Print the lines from the one containing "Image resolution: width=1390" to the one containing "click(1081, 603)", both included, reproducing each exactly.

DATA FOR THIS EXERCISE |
>>>
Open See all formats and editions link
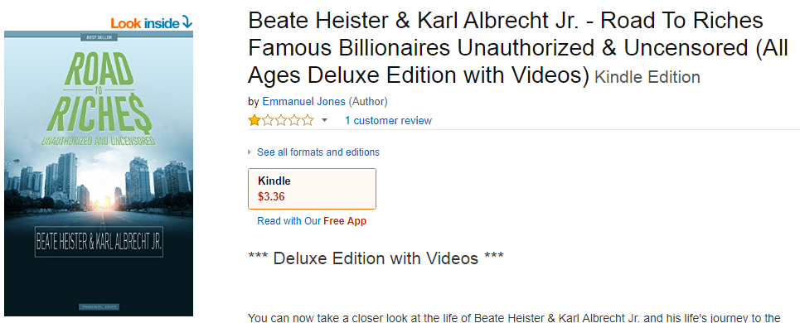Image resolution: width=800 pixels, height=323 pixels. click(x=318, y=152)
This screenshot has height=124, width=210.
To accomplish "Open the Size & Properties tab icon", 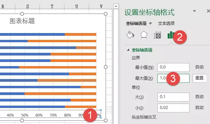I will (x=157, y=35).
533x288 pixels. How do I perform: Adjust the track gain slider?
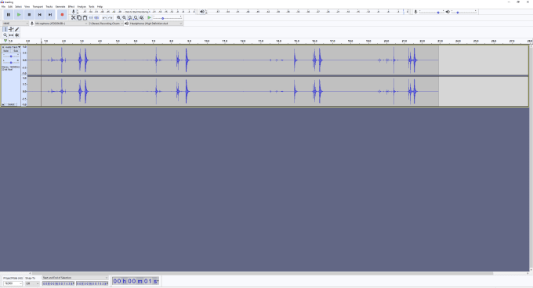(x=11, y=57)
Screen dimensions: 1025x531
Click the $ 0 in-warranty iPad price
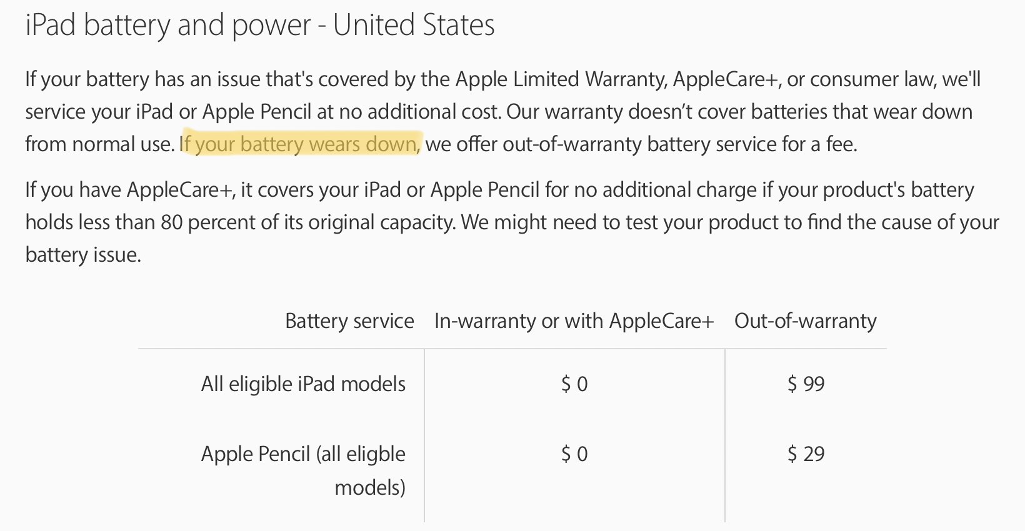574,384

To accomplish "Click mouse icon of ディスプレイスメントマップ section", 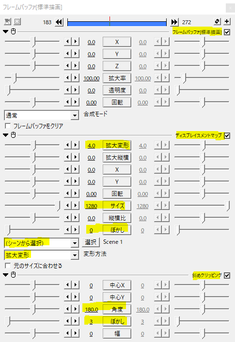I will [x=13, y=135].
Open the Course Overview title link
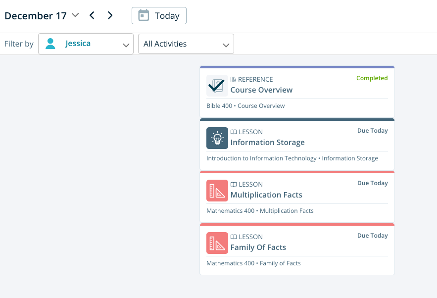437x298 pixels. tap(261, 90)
<<<
>>>
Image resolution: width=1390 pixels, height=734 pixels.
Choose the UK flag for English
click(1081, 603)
<<<
TASK ANSWER |
Image resolution: width=1390 pixels, height=734 pixels.
Choose the UK flag for English
click(1081, 603)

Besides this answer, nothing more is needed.